Planes continued spraying the island to control mosquitoes, and officials urged returnees to wear masks to protect from mold and to properly dispose of spoiled food waste to stave off vermin.
Hundreds of stop signs were being trucked in to replace traffic lights, nearly all of which were blown away.
Residents of the harder-hit Bolivar Peninsula will also start seeing their homes next week, albeit for only a quick peek. And because the main road is impassible in many spots, residents will be loaded into dump trucks and other heavy vehicles for their tour.
Galveston County Judge Jim Yarbrough, the county's highest elected official, said 60 state troopers were patrolling the heavily damaged peninsula.
'We need the people's patience,' Mr Yarbrough said.
State Rep Craig Eiland, who represents Galveston, said officials are trying to gather the thousands of cattle that have been roaming free since the storm surge receded. The water that remains is so salty it could kill animals that drink it, and the grass they would normally eat also has been tainted, he said.

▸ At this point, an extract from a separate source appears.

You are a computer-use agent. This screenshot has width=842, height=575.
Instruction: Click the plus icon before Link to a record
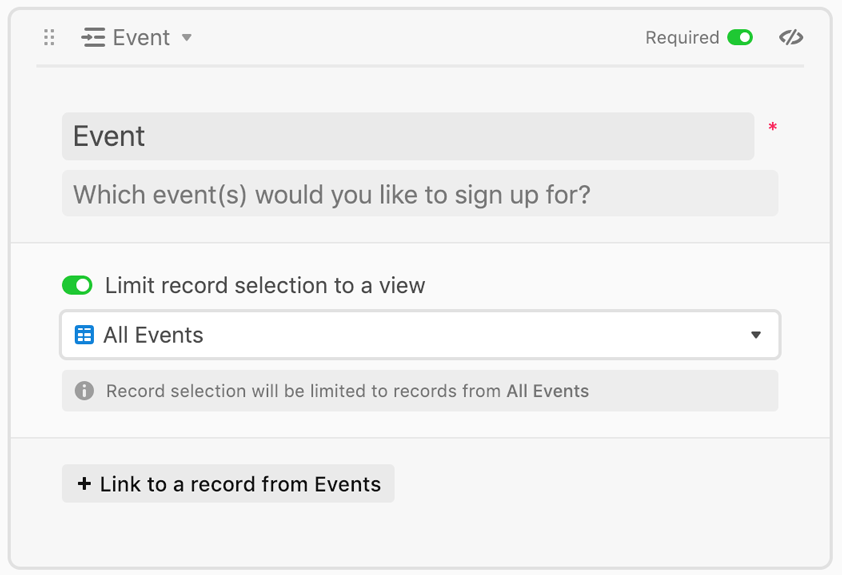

Power had been restored Saturday to more than half the customers in Texas whose electricity was cut by Ike, though state officials said about 1.2 million remained in the dark.
The nation's fourth-largest city continues recovering. Houston schools that have been closed since Ike are to begin reopening Tuesday, with all campuses to be open by Sept 29.
Nasa said on Friday that flight control of the International Space Station was returning to the Johnson Space Center, which shut down a few days before Ike's strike but did not sustain significant damage.
In Beaumont, near the Louisiana line, authorities lifted a mandatory evacuation order on Saturday that had been in effect since Sept 11, clearing residents to return to the city of 110,000 for the first time in more than a week.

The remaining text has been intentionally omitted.